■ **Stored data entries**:
*** Block opens ***
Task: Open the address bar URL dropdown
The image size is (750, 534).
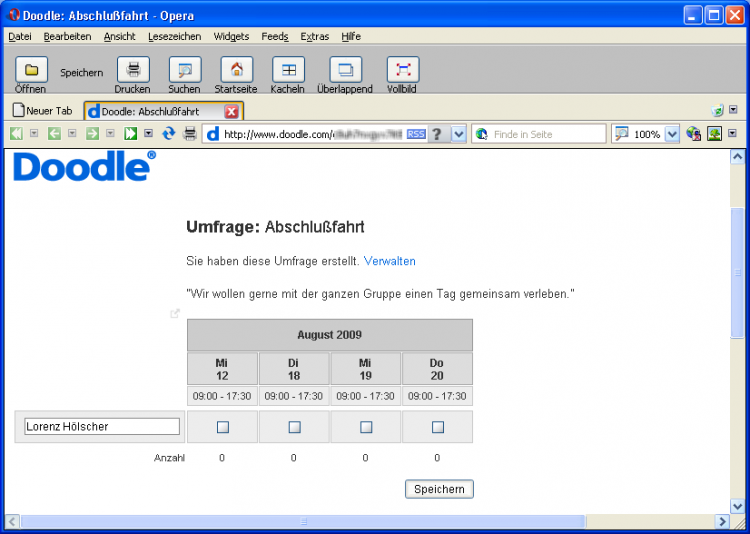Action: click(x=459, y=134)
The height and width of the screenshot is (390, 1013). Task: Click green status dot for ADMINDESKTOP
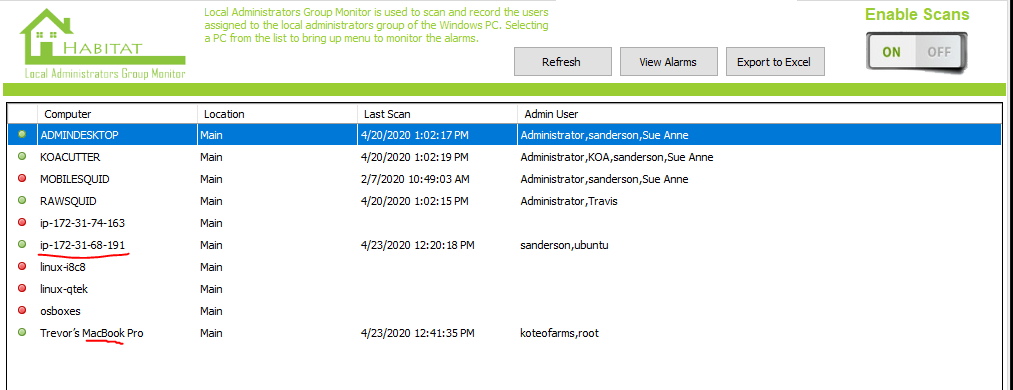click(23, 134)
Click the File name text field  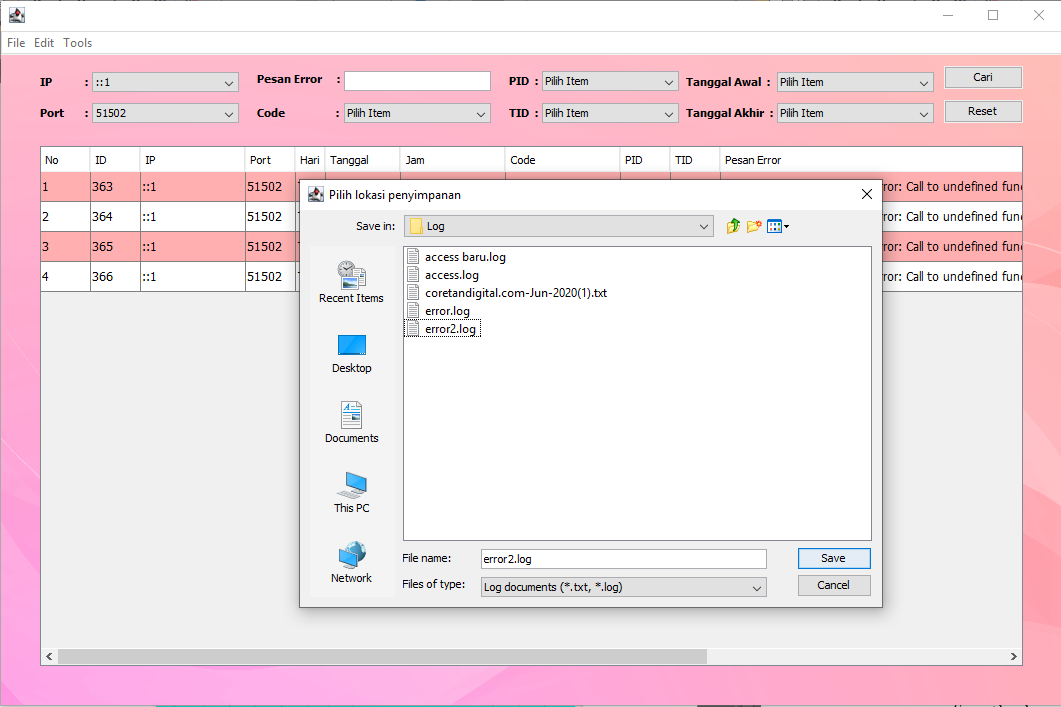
*** Block closes ***
*** Block opens ***
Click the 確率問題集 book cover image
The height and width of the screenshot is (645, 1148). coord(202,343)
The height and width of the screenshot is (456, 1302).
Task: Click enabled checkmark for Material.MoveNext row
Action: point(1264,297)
*** Block closes ***
■ **PROBLEM TO SOLVE**: In the entries above, find the line containing "Task: Open the address bar URL dropdown" and the line containing "Click the File name text field", then copy both and every line between them exactly, without any picture.

■ **RESPONSE TO THE TASK**:
Task: Open the address bar URL dropdown
The image size is (750, 534).
Action: click(x=459, y=134)
The height and width of the screenshot is (390, 1013). Task: Click green status dot for ADMINDESKTOP
click(23, 134)
Click the File name text field  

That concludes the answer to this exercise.